Current my gulpfile.js looks like below:
var gulp = require('gulp');
var jshint = require('gulp-jshint');
var compass = require('gulp-compass');
var path = require('path');
require('shelljs/global');
var jsFiles = ['www/js/**/*.js', '!www/js/libraries/**/*.js', 'www/spec/**/*.js', '!www/spec/lib/**/*.js'];
var sassFiles = 'www/sass/*.scss';
gulp.task('lint', function () {
return gulp
.src(jsFiles)
.pipe(jshint())
.pipe(jshint.reporter('jshint-stylish'));
});
gulp.task('compass', function () {
gulp.src(sassFiles)
.pipe(compass({
project: path.join(__dirname, 'www'),
css: 'css',
sass: 'sass',
image: 'img',
font: 'fonts'
})).on('error', function() {});
});
var phonegapBuild = function (platform) {
if (!which('phonegap')) {
console.log('phonegap command not found')
return 1;
}
exec('phonegap local build ' + platform);
};
gulp.task('build:android', ['lint', 'compass'], function () {
phonegapBuild('android');
});
gulp.task('build:ios', ['lint', 'compass'], function () {
phonegapBuild('ios');
});
gulp.task('watch', function() {
gulp.watch(jsFiles, ['lint']);
gulp.watch(sassFiles, ['compass']);
});
gulp.task('default', ['lint', 'compass']);
Well, this, plus the fact that the output of the stylish reporter is hardly readable on Windows due to the darkness of the blue text, so I have to keep going in an manually changing the colour after installing it, has made me do something about it. So you should hopefully have more luck with this reporter I've just written:
https://github.com/spiralx/jshint-summary
You basically use it like this;
var summary = require('jshint-summary');
// ...
.pipe(jshint.reporter(summary({
verbose: true,
reasonCol: 'cyan,bold',
codeCol: 'green'
})
and the summary function will initialise the function passed to JSHint with those settings - see the page on Github for a bit more documentation.
It's got some very basic tests, and the library's gulpfile.js uses it to show its own JSHint output :)
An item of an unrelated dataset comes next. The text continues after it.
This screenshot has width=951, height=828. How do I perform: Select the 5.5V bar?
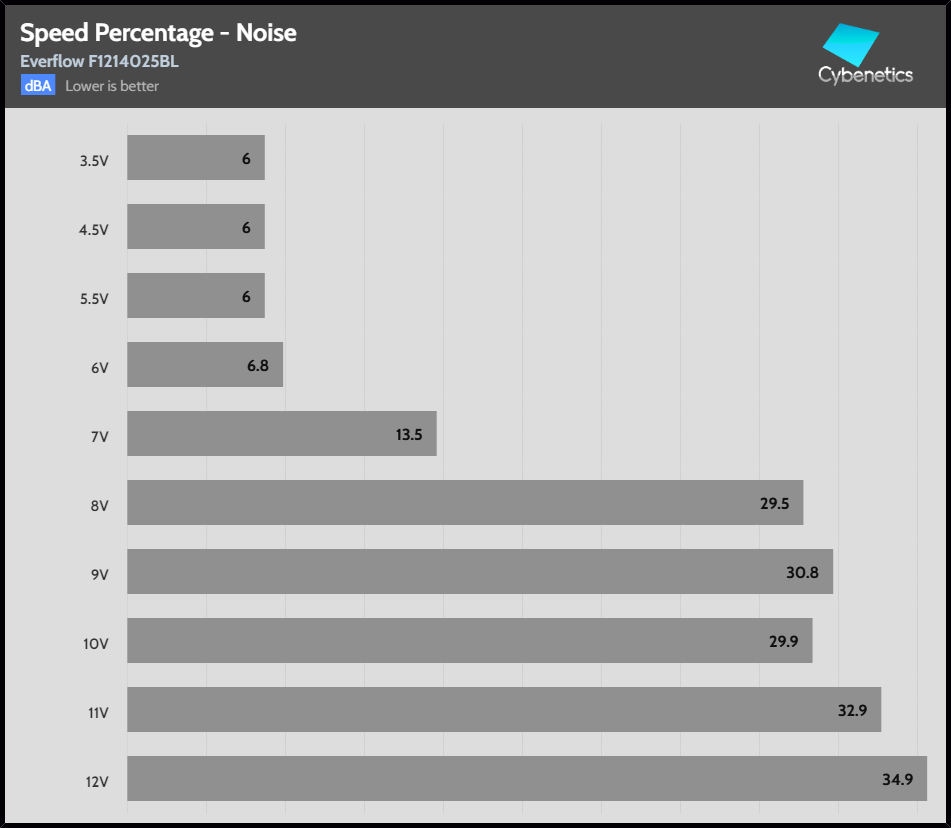(x=195, y=296)
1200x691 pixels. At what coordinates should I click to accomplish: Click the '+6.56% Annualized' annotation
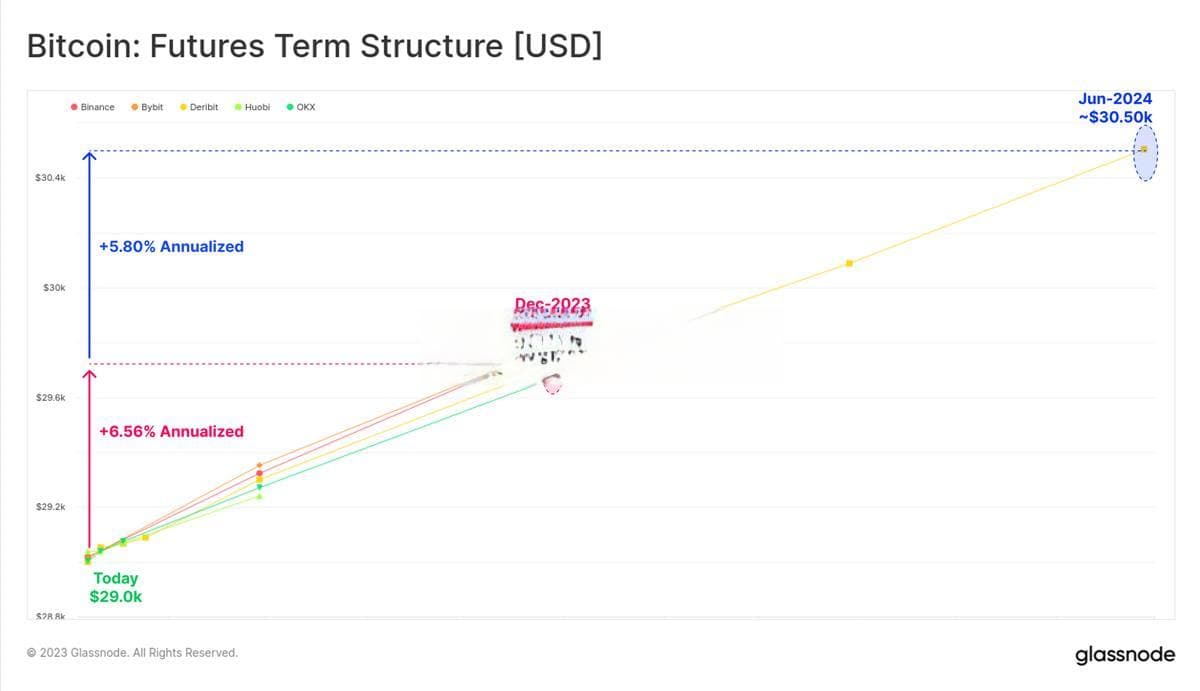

How about using similar technique, as you already did with phonegap?
var jshint = function (parameter) {
// todo: define paths with js files, or pass them as parameter too
exec('jshint ' + paths + ' ' + parameter);
};
Based on https://github.com/wearefractal/gulp-jshint/blob/master/index.js#L99 it appears that gulp-jshint doesn't facilitate passing more than the name to the reporter if you load it with a string. It seems a simple thing to extend though. I'll race you to a pull request. :D
Alternatively, try something like this:
var stylish = require('jshint-stylish');
// ...
.pipe(jshint.reporter(stylish(opt)));
I'm pretty sure I have the syntax wrong, but this may get you unstuck.
It's annoying, and makes any decent reporter somewhat tricky to use within the existing framework. I've come up with this hack for the Stylish reporter, it's just currently in my gulpfile.js:
function wrapStylishReporter(reporterOptions) {
var reporter = require(stylish).reporter,
reporterOptions = reporterOptions || {};
var wrapped = function(results, data, config) {
var opts = [config, reporterOptions].reduce(function(dest, src) {
if (src) {
for (var k in src) {
dest[k] = src[k];
}
}
return dest;
}, {});
reporter(results, data, opts);
};
return jshint.reporter(wrapped);
}
And then for the task definition itself:
gulp.task('lint', function() {
return gulp.src('+(bin|lib)/**/*.js')
.pipe(jshint())
.pipe(wrapStylishReporter({ verbose: true }))
.pipe(jshint.reporter('fail'));
});
Ideally reporters would either be a function that takes an options parameter and returns the reporter function, or a fairly basic class so you could have options as well as state.